PC 12 years and THIS is the big 1.0?

They will never please everyone and stop there is no reason to try.  They will make the game how they want it and we, as players, have no "right" to have the game made the way we want.  We can make suggestions.  We can complain.  We can offer feedback.  But I'm the end, they will choose what works best from their end.  Developers don't ever have to listen to their players.  Many do, but usually only in very limited ways.  But they don't have to and they don't need to not do something just because some people don't want it.  Especially when some people will want it.
I don't know man, developers like Hello Games, they listen to their player base and they make gaming headlines specifically for that. Biggest comeback in gaming history is because they stayed dedicated to what they'd offer and listened to what gamers wanted even after they delivered. Look at escape from tarkov. $250 so you can hold more stuff and play offline. Lucrative Scam right there but it's a legit game company "doing what they thinks best"

 
So as long as we're bring water gate up again..  I don't think dew collectors are great or anything.. but I do think they're better than jar management.. And lets not forget running 500 jars of water to a pond, filling them, and being good on water for the next month- Is this the engaging gameplay you're pushing for to return?

================

*REQUIRED ACTIONS*.
a: In the forum thread about the game's 1.0 release, what does a post say the $250 in Escape from Tarkov pays for?
b: Write the next post in the forum thread about the game's 1.0 release, continuing from its last post.

*Interface element records*.

================

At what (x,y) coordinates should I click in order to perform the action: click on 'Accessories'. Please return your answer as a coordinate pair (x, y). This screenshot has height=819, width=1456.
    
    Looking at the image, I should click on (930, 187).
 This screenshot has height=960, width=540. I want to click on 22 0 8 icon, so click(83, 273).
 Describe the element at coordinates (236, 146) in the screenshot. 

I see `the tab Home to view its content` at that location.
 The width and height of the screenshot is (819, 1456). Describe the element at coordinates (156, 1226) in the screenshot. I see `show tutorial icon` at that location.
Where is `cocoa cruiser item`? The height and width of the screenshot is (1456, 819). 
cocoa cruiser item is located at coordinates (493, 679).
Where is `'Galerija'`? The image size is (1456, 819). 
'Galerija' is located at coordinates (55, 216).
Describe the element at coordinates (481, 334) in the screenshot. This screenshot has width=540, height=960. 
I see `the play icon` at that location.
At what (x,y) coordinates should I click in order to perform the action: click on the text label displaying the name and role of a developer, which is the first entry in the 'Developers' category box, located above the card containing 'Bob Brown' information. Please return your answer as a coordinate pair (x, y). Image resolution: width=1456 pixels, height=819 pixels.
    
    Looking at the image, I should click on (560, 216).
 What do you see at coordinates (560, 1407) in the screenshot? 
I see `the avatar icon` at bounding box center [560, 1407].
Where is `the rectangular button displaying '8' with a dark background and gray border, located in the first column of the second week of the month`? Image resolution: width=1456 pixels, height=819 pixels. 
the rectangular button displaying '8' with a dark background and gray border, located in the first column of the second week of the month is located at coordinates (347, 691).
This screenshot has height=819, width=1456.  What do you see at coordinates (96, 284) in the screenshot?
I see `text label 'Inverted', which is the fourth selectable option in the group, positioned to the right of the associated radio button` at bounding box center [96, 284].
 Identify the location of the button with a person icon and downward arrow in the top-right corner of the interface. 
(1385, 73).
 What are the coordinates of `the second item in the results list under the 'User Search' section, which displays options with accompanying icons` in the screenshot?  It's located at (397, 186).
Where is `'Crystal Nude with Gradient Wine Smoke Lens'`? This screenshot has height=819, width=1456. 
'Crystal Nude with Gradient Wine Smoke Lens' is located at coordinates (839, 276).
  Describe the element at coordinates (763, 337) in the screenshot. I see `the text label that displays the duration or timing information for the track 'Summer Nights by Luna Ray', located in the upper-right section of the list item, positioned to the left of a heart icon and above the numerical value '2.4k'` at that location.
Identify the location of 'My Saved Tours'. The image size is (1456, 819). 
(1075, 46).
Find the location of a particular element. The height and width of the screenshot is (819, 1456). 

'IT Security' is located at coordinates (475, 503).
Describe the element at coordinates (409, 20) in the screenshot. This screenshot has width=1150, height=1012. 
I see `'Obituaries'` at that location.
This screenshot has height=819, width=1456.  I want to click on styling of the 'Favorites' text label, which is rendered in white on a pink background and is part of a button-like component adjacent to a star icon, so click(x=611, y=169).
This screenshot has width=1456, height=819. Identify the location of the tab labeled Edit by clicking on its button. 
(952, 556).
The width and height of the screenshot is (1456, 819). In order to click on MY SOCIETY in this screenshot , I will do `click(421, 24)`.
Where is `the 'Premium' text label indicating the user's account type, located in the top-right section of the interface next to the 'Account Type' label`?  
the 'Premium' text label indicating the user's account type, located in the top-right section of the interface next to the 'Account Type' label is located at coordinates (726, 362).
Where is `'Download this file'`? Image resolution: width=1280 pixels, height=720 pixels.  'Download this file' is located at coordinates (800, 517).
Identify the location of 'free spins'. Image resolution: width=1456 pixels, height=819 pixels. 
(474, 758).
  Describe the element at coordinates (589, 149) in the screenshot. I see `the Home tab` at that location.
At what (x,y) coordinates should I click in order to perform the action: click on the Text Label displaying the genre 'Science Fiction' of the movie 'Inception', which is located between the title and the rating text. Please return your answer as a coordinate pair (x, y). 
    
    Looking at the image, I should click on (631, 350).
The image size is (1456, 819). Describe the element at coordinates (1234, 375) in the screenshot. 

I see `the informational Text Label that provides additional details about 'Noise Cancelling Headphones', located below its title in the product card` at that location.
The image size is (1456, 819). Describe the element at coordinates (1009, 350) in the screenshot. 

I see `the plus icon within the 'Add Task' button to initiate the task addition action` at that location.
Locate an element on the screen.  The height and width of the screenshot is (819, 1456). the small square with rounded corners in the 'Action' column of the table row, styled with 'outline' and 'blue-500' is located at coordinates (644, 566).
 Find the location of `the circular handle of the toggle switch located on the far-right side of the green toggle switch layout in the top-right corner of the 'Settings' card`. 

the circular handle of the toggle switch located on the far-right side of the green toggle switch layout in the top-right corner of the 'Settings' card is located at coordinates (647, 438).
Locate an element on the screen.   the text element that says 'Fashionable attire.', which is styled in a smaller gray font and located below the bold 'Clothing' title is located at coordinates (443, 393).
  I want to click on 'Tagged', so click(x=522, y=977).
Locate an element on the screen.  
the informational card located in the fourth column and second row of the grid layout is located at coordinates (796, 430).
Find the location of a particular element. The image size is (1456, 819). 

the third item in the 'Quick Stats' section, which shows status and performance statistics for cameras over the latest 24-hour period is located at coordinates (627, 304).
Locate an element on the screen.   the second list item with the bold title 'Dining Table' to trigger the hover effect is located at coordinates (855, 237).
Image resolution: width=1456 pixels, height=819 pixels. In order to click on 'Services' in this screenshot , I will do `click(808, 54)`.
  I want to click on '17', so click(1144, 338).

================

*RESPONSE LIST*.
a: Being able to hold more stuff and play offline.

b:
 
That's not survivalist though. In real life depending on where you live (or location on the map) can go down the road to a little river and collect as much water as you can carry and bring it home and boil then let cool. If you need food, yeah that's gonna be harder just like real life. You'll need to set traps or wait in a tree for a deer. What you just said is true, water is easier to collect than food, why make it harder for no reason except "so I have another thing to worry about"?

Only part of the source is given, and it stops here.